- Chita Location within the state of Texas
- Coordinates: 30°56′12″N 95°12′30″W﻿ / ﻿30.93667°N 95.20833°W
- Country: United States
- State: Texas
- County: Trinity
- Elevation: 296 ft (90 m)

Population (2000)
- • Total: 81
- Time zone: UTC-6 (Central (CST))
- • Summer (DST): UTC-5 (CDT)

= Chita, Texas =

Chita is an unincorporated community in Trinity County, Texas, United States. According to the Handbook of Texas, the community had a population of 81 in 2000. It is located within the Huntsville, Texas micropolitan area.

==History==
The area was settled around the Civil War era; the community itself was not established until the 1890s.
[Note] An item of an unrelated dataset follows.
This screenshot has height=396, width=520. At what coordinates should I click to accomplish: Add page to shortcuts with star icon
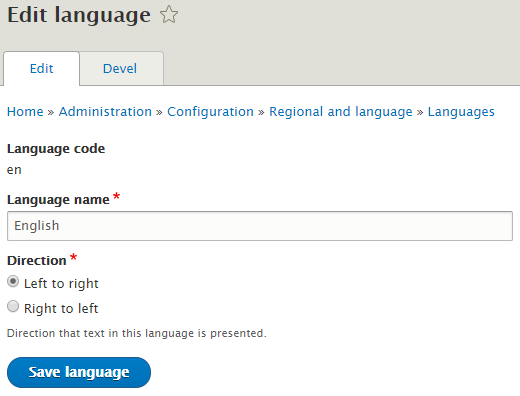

In 1895, a post office was established and remained in operation until 1929. The community had a general store, a cotton gin, a gristmill, and a stone and sand company in 1914. Sixty people lived there that year. In the mid-1930s, the community had 75 residents and two businesses. As the population declined in the 1950s and 1960s, it then rose again due to its proximity to Lake Livingston. The population remained at 75 in 1990. In 2000, the population was 81.

==Geography==
Chita is located on Farm to Market Road 355, 9 mi southwest of Groveton in southwestern Trinity County.

==Education==
Chita had its own school in 1896. Today, the community is served by the Groveton Independent School District.